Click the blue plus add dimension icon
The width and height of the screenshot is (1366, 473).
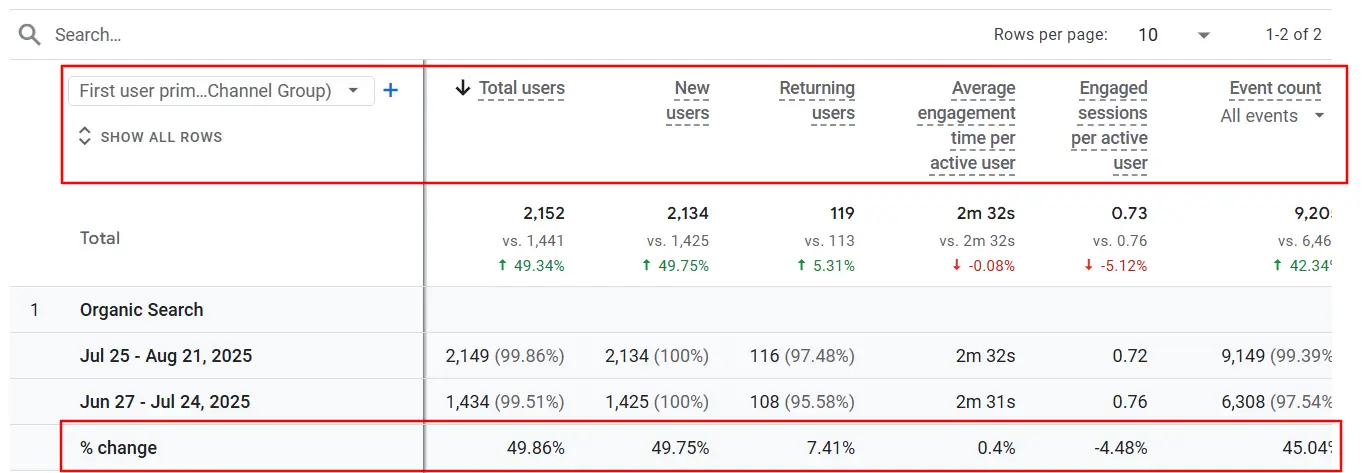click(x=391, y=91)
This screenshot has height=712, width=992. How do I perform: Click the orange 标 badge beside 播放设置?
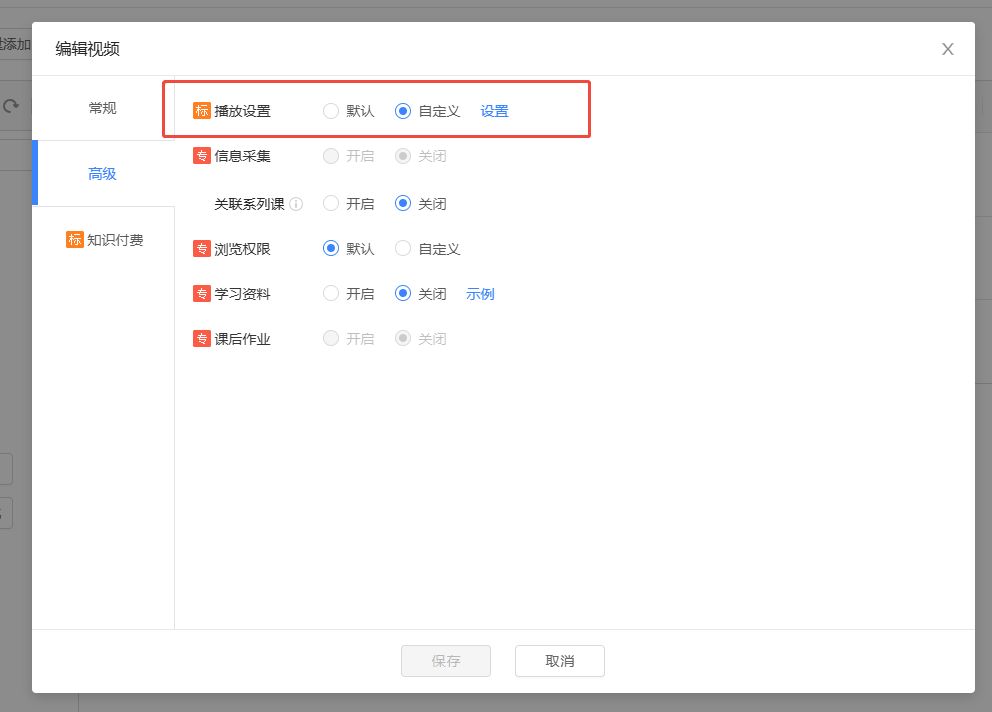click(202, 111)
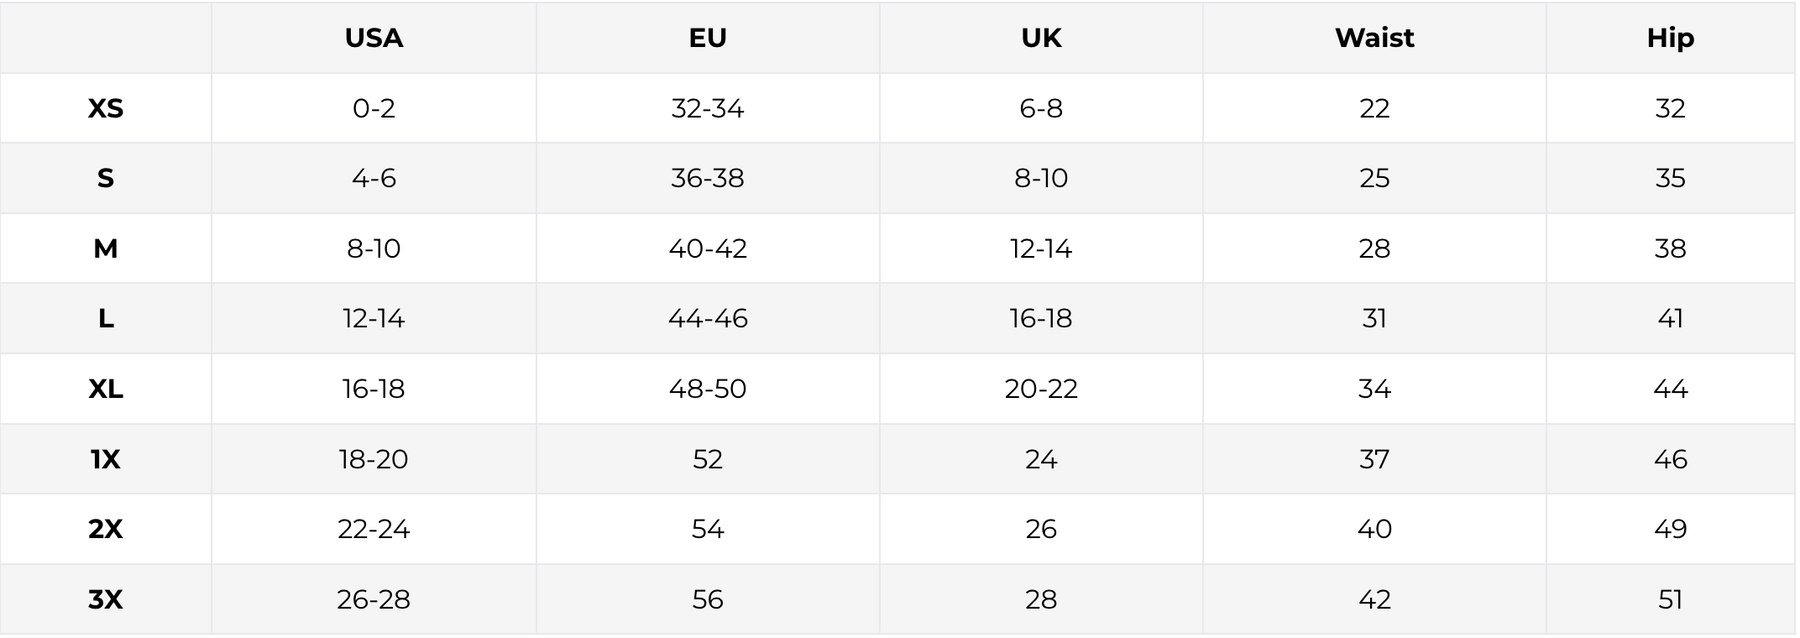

☆ ☆ ☆ ☆ ☆

→ **Directions for this task**
Repeat nothing but the lines from the one containing "This screenshot has" through the end of the entries, exactly, and skip the pictures.

→ **The completed task**
This screenshot has height=712, width=992. How do I perform: Click the orange 标 badge beside 播放设置?
click(202, 111)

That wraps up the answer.